Bunların oturma odalarındaki koltuklar bile aynen evlendikleri günkü gibidir, bir milim bile değişemez eşyaların yeri. Değişirse kendilerini çok güvensiz hissederler.
Trafikte en soldan yavaş seyrederler ve hep ayni markete giderler.

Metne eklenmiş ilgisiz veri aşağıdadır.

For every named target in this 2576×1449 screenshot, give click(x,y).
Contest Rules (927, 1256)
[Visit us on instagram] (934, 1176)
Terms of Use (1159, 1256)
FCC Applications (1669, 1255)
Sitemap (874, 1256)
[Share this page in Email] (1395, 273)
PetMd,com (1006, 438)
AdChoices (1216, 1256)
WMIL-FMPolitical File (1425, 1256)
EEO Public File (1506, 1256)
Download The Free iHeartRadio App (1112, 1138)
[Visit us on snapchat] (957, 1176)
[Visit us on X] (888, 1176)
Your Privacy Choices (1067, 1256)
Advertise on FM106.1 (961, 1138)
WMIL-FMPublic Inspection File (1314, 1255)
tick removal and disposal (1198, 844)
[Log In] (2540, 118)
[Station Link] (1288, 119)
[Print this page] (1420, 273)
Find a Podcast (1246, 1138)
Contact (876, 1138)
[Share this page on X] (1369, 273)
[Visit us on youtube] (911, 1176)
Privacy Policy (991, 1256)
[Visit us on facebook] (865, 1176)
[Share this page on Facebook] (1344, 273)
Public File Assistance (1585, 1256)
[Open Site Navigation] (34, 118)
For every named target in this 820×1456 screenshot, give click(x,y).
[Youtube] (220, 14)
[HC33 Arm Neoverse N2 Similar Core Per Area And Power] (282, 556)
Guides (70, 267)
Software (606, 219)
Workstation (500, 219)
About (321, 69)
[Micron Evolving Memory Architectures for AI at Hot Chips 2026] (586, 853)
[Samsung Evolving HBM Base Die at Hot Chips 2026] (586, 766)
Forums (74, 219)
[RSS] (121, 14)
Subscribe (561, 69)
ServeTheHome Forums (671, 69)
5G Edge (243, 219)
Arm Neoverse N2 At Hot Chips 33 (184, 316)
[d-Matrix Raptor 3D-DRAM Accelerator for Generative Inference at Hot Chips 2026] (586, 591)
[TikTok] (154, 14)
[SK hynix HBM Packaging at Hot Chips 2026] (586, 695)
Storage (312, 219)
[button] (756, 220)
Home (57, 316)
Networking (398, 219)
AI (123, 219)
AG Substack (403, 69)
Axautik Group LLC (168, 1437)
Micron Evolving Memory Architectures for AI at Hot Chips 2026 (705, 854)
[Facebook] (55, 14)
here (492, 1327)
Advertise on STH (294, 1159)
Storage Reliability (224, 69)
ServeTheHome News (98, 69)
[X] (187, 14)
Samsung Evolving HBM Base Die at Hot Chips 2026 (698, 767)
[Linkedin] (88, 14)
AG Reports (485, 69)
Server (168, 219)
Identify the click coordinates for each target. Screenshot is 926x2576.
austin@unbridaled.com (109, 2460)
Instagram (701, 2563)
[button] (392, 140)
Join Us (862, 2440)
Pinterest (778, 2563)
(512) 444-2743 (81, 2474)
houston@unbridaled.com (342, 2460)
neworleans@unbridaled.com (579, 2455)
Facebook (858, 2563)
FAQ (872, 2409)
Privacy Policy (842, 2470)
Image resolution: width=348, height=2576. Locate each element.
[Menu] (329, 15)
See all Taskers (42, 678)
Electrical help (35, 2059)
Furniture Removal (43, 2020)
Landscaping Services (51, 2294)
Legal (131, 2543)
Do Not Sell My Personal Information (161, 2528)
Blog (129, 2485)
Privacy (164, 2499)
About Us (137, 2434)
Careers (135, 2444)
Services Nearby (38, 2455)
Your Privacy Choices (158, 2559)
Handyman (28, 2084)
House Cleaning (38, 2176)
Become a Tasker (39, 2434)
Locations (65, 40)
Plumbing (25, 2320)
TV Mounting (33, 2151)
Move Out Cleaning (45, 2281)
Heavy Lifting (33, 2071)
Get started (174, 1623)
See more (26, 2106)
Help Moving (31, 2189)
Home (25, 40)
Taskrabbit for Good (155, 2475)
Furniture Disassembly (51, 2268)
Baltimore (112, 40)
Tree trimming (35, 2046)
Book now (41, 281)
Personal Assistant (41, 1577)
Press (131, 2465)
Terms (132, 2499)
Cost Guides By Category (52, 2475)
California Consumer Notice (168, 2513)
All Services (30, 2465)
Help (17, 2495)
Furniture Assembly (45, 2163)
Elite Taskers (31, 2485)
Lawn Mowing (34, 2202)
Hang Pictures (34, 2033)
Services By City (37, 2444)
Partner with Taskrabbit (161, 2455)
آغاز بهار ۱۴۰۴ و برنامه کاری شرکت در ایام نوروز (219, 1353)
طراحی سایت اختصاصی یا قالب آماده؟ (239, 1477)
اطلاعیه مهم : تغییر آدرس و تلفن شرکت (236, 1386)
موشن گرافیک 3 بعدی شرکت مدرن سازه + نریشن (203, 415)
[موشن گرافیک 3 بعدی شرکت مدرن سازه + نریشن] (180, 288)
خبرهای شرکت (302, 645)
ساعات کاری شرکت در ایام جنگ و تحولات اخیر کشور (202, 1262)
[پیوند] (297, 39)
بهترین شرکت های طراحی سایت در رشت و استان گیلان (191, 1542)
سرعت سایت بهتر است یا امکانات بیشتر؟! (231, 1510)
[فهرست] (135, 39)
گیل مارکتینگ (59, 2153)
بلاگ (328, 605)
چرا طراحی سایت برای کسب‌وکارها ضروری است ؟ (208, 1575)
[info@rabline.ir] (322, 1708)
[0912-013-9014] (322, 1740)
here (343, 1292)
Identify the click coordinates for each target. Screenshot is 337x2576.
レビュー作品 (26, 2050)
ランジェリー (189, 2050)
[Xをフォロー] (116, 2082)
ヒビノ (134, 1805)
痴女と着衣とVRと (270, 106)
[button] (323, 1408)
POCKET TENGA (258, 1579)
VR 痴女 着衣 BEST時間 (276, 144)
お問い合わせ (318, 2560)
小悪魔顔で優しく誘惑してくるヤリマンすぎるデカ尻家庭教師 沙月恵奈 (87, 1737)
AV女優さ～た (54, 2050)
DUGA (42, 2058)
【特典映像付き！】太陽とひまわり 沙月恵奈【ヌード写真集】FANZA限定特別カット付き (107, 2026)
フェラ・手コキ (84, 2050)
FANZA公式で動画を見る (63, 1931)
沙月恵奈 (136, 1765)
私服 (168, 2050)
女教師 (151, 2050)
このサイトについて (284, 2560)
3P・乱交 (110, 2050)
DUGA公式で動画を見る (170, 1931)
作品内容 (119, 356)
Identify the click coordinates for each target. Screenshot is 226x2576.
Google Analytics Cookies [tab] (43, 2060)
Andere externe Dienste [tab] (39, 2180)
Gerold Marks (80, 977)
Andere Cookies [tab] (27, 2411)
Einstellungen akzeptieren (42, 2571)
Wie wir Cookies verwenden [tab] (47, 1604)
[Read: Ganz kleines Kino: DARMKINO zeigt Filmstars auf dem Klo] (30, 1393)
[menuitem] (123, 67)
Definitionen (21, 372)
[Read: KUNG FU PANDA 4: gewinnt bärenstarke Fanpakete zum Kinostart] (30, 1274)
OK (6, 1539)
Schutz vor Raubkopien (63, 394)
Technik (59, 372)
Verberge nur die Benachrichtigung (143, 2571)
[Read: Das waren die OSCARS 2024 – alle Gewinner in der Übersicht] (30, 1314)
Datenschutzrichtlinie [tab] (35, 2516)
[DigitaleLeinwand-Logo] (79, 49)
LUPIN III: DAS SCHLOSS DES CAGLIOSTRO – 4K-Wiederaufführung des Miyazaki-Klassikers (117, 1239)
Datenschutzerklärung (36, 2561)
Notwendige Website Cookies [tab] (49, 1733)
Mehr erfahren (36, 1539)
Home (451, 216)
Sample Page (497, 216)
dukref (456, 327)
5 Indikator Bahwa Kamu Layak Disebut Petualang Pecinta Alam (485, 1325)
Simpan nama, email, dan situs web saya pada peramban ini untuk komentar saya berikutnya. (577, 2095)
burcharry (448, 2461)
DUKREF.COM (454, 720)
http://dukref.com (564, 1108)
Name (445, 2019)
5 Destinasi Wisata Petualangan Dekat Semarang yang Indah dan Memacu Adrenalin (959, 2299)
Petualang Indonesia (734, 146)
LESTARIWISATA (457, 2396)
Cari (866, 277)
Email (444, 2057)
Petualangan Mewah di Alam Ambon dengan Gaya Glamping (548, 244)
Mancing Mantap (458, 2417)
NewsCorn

Durum böyle iken tepeden tırnağa her şeyin değişeceği bir anlaşma olmasını bırakın konuşulmasını bile istemeleri beklenemez.
“Herkeş gendi yerinde galsın, biz böyle eyiyik” tek argümanlarıdır.
• İÇTEN İÇE ÇÖZÜLMEMESİNİ İSTEYENLER:
Hiçbir art niyetleri yoktur.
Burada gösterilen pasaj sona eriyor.